* **GIVEN RECORDS**:

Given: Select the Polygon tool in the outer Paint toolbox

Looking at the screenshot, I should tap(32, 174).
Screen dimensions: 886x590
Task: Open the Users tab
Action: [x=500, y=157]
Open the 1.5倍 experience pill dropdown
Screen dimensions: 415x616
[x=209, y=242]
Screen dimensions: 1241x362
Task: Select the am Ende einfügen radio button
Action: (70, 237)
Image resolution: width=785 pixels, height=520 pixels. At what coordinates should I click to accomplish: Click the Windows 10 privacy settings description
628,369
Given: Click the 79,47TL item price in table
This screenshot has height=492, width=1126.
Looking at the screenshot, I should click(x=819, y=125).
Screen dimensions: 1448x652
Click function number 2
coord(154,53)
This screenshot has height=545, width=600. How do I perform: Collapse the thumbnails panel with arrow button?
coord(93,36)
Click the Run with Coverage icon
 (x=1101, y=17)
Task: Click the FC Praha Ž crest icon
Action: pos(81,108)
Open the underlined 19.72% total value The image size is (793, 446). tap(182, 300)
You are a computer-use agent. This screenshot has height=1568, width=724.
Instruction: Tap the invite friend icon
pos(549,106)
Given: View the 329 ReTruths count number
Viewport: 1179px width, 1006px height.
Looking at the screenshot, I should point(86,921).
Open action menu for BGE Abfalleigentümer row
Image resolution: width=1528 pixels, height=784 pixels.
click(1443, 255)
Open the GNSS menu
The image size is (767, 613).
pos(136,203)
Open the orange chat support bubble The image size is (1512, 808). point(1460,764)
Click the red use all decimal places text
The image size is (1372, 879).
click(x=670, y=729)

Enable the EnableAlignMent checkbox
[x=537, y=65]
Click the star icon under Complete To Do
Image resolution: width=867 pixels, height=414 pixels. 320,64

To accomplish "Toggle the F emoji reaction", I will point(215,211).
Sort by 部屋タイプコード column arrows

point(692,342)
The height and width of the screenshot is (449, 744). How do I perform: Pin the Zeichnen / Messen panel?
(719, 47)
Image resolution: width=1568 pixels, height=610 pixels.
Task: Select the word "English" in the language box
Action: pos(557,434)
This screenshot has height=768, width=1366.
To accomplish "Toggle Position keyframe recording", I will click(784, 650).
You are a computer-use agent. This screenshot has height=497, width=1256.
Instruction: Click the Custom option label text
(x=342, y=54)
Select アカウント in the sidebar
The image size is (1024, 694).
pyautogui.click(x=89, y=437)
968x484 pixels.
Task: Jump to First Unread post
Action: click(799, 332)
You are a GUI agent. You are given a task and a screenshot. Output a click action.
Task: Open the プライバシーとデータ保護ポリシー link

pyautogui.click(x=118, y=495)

* **PROBLEM STATEMENT**:
Please give the whole listing again, swapping "checkbox" for "check box" and leaving everything else unchanged.

* **OUTPUT FOR THIS EXERCISE**:
Given: Select the Polygon tool in the outer Paint toolbox

Looking at the screenshot, I should tap(32, 174).
Screen dimensions: 886x590
Task: Open the Users tab
Action: [x=500, y=157]
Open the 1.5倍 experience pill dropdown
Screen dimensions: 415x616
[x=209, y=242]
Screen dimensions: 1241x362
Task: Select the am Ende einfügen radio button
Action: (70, 237)
Image resolution: width=785 pixels, height=520 pixels. At what coordinates should I click to accomplish: Click the Windows 10 privacy settings description
628,369
Given: Click the 79,47TL item price in table
This screenshot has height=492, width=1126.
Looking at the screenshot, I should click(x=819, y=125).
Screen dimensions: 1448x652
Click function number 2
coord(154,53)
This screenshot has height=545, width=600. How do I perform: Collapse the thumbnails panel with arrow button?
coord(93,36)
Click the Run with Coverage icon
 (x=1101, y=17)
Task: Click the FC Praha Ž crest icon
Action: pos(81,108)
Open the underlined 19.72% total value The image size is (793, 446). tap(182, 300)
You are a computer-use agent. This screenshot has height=1568, width=724.
Instruction: Tap the invite friend icon
pos(549,106)
Given: View the 329 ReTruths count number
Viewport: 1179px width, 1006px height.
Looking at the screenshot, I should point(86,921).
Open action menu for BGE Abfalleigentümer row
Image resolution: width=1528 pixels, height=784 pixels.
click(1443, 255)
Open the GNSS menu
The image size is (767, 613).
pos(136,203)
Open the orange chat support bubble The image size is (1512, 808). point(1460,764)
Click the red use all decimal places text
The image size is (1372, 879).
click(x=670, y=729)

Enable the EnableAlignMent check box
[x=537, y=65]
Click the star icon under Complete To Do
Image resolution: width=867 pixels, height=414 pixels. 320,64

To accomplish "Toggle the F emoji reaction", I will point(215,211).
Sort by 部屋タイプコード column arrows

point(692,342)
The height and width of the screenshot is (449, 744). How do I perform: Pin the Zeichnen / Messen panel?
(719, 47)
Image resolution: width=1568 pixels, height=610 pixels.
Task: Select the word "English" in the language box
Action: pos(557,434)
This screenshot has height=768, width=1366.
To accomplish "Toggle Position keyframe recording", I will click(784, 650).
You are a computer-use agent. This screenshot has height=497, width=1256.
Instruction: Click the Custom option label text
(x=342, y=54)
Select アカウント in the sidebar
The image size is (1024, 694).
pyautogui.click(x=89, y=437)
968x484 pixels.
Task: Jump to First Unread post
Action: click(799, 332)
You are a GUI agent. You are given a task and a screenshot. Output a click action.
Task: Open the プライバシーとデータ保護ポリシー link

pyautogui.click(x=118, y=495)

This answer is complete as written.